◆ Records shown ◆
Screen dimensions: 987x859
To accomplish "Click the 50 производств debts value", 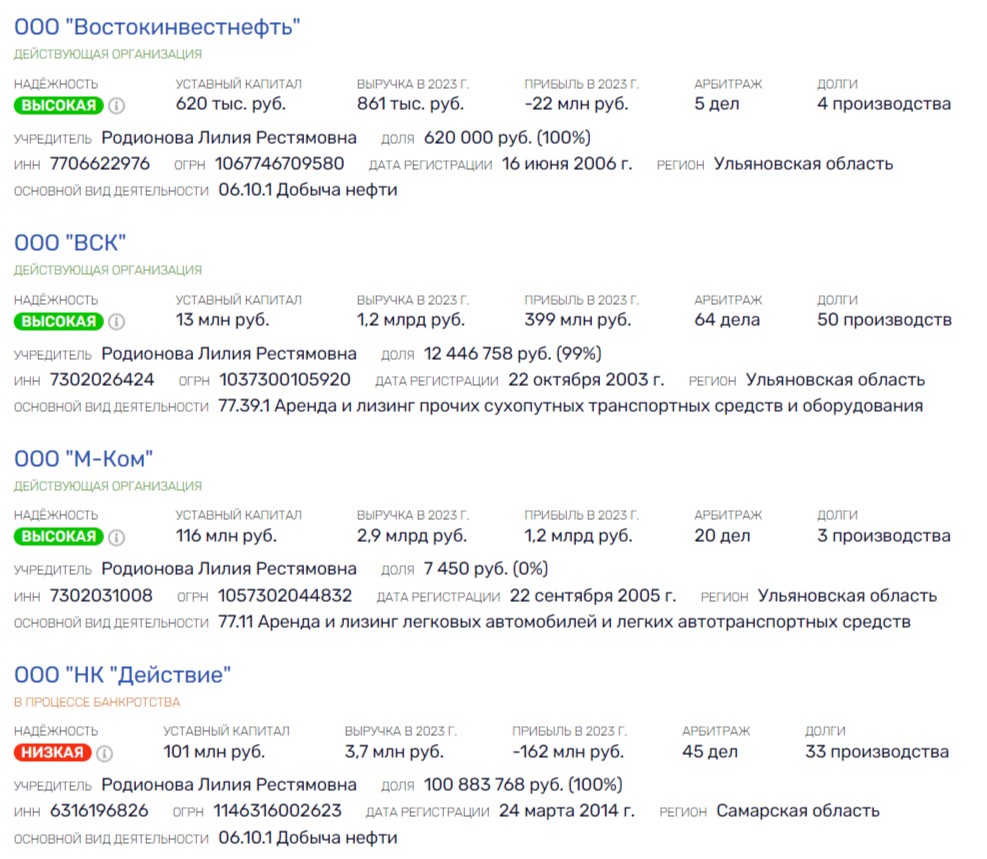I will coord(884,320).
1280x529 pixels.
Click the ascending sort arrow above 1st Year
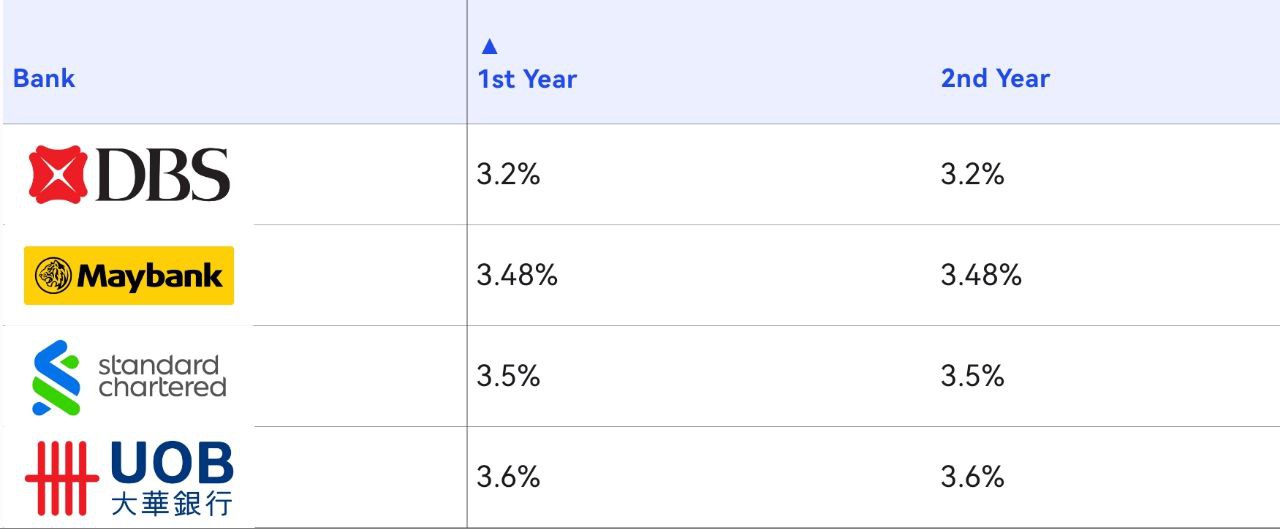pyautogui.click(x=488, y=46)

◆ To do ◆
Write out exactly the lines from the one containing "1280x529 pixels." through the end of the records above, both included, leaving all pictures out.

◆ Written answer ◆
1280x529 pixels.
Click the ascending sort arrow above 1st Year
pyautogui.click(x=488, y=46)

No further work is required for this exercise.